Residents in the community where Olivia Pratt-Korbel was gunned down have described how they have started wearing makeshift bullet-proof vests to go to the shops because they are so frightened of gun crime.
A deadly arms race across Merseyside has seen feuding gangs resorting to military grade weapons as they vie for superiority and territory in the lucrative drugs trade.
Nine-year-old Olivia was gunned down in her home by a stray bullet fired by gangster Thomas Cashman as he recklessly pursued a rival on Aug 22 last year.
But that shooting was just one of 49 on the streets of Liverpool in 2022, with five of the incidents resulting in fatalities.
Beautician Elle Edwards, 26, was shot in the head on Christmas Eve while dancing at the Lighthouse pub in Wirral.
Council worker Ashley Dale, 28, was killed on Aug 21 when armed men burst into her home looking for another man and began firing multiple shots “indiscriminately”.
Sam Rimmer was killed on Aug 16 after gunmen on electric bikes rode into a cul-de-sac where the 22-year-old was standing with friends and opened fire.
Jackie Rutter, 53 died in the early hours of 30 Oct last year when a man burst through the door of her home and shot her in the chest in Meadowbrook Road, Moreton.
The rise in the number of innocent people being caught up in the crossfire has resulted in some people taking drastic action.
One resident of Dovecot, where Olivia lived, said: “They nearly hit my husband in the head when they were shooting the other day. It hasn’t been better since Olivia.
“They are still shooting randomly. It’s not only happening in their world anymore it’s hard-working people who are getting caught.
“I wear a helmet sometimes and a vest that my husband made me. Going to the shops is dangerous. They don’t care and neither do the police.”
Asked why Liverpool was seeing a rise in the number of innocent people being caught in the crossfire, Detective Chief Superintendent Mark Kameen, Head of Investigations at Merseyside Police, said weaponry was changing.
Mr Kameen said: “We had 49 discharges last year, five of those were homicides. When we look at the other 44, they were injury discharges and damage to property. Anyone of those could have resulted in another homicide.
“We had people firing at cars driving past, putting bullets through windows or people’s front doors – anyone could be behind.

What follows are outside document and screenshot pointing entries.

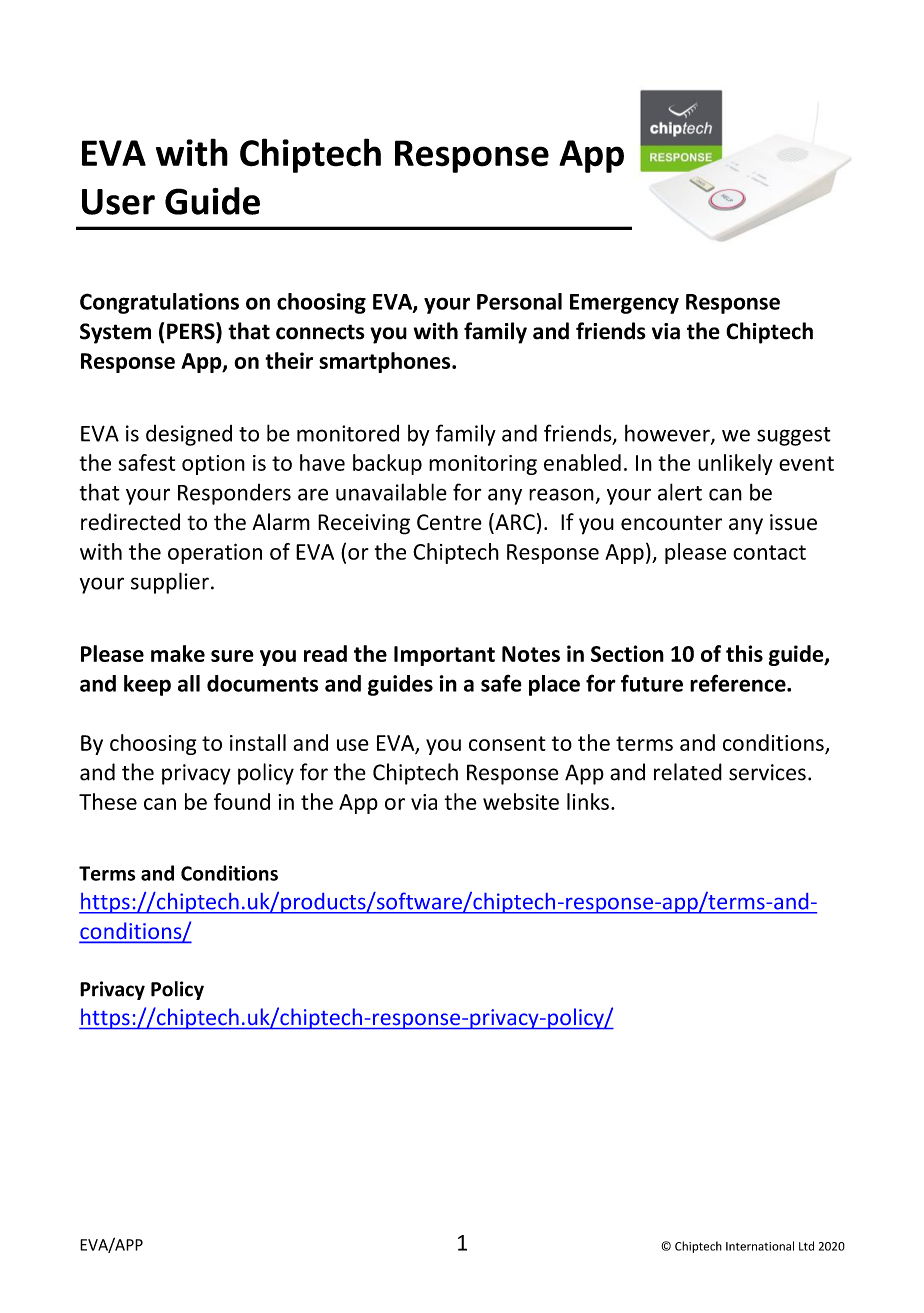 The height and width of the screenshot is (1313, 924). What do you see at coordinates (624, 304) in the screenshot?
I see `Emergency` at bounding box center [624, 304].
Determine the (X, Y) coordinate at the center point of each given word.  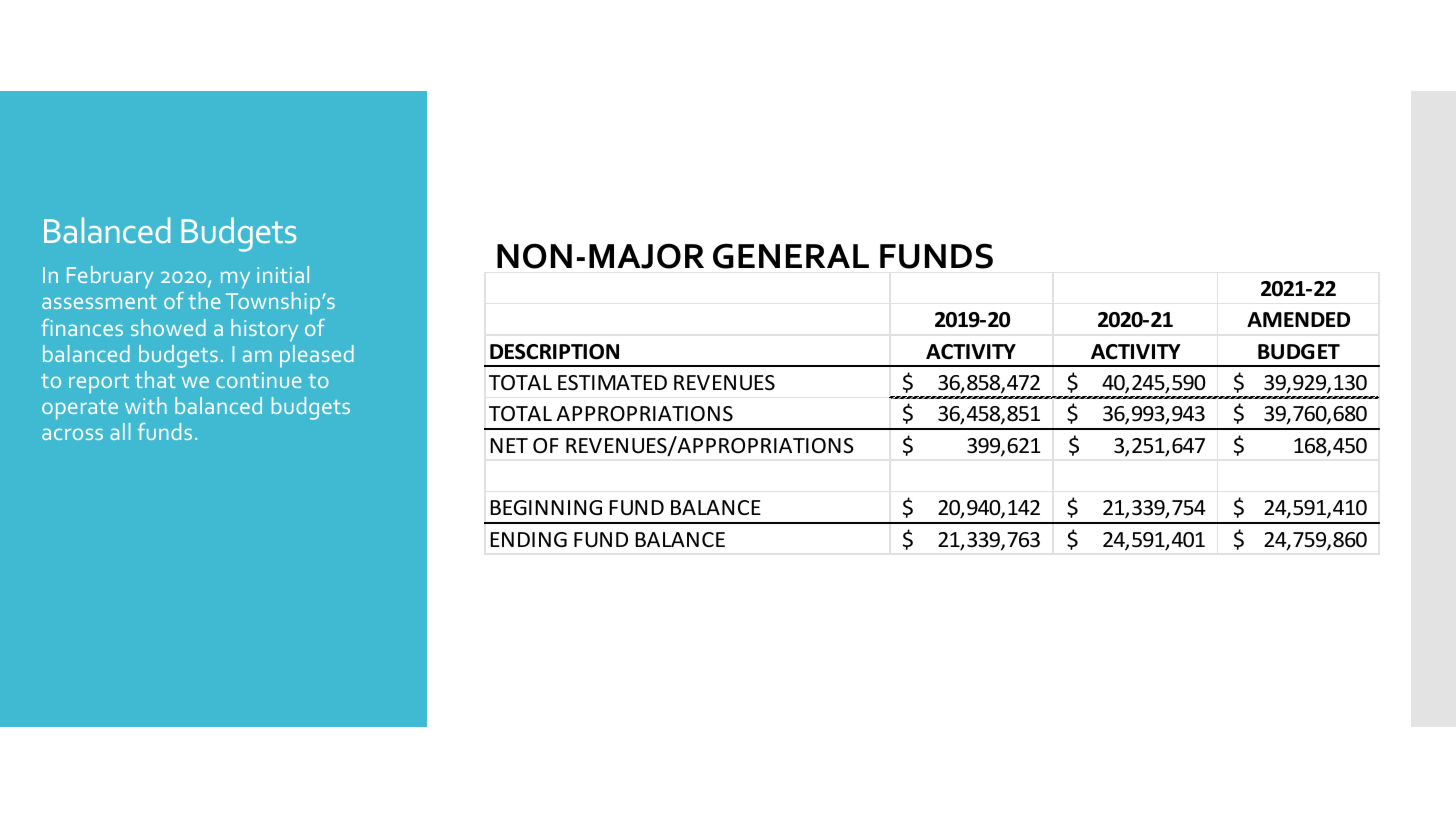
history (264, 330)
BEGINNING (546, 507)
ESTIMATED (612, 383)
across (72, 434)
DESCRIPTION (554, 352)
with (146, 405)
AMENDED (1298, 319)
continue (258, 380)
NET (509, 445)
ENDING (528, 539)
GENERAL (791, 256)
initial (283, 274)
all (120, 431)
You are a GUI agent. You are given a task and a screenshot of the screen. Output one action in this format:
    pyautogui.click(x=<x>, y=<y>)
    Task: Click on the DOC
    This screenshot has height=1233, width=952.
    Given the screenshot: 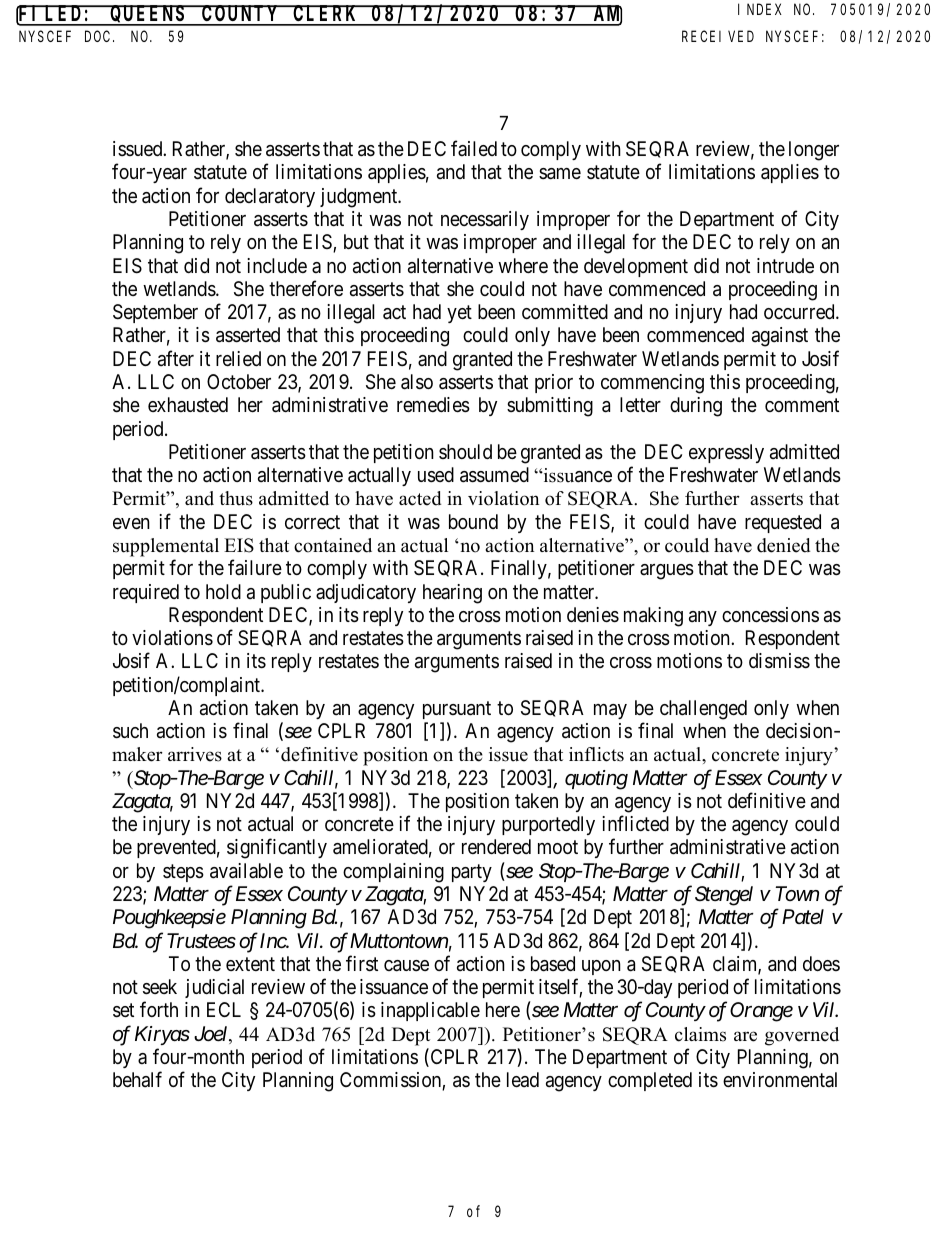 What is the action you would take?
    pyautogui.click(x=99, y=36)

“That’s just the madness and complete lack of moral compass these people have we are dealing with. The other factor is some of the weaponry is changing.”
Mr Kameen said Czech-manufactured Skorpion machine pistols had been used by criminals in the UK over the past two years.
The weapons are capable of discharging 850 rounds a minute.
He continued: “If you start bringing that sort of battlefield military weaponry into communities and discharging it… You add that to the chaotic nature, lack of training, no moral compass, that’s where you get now the last three times a Skorpion has been used in Merseyside someone’s been killed every single time.
“Is it any wonder when this gun’s firing 12 or 13 rounds in less than a second?”
Neither of the firearms used in the shooting of Olivia, a glock pistol and a 0.38 calibre revolver have yet been recovered.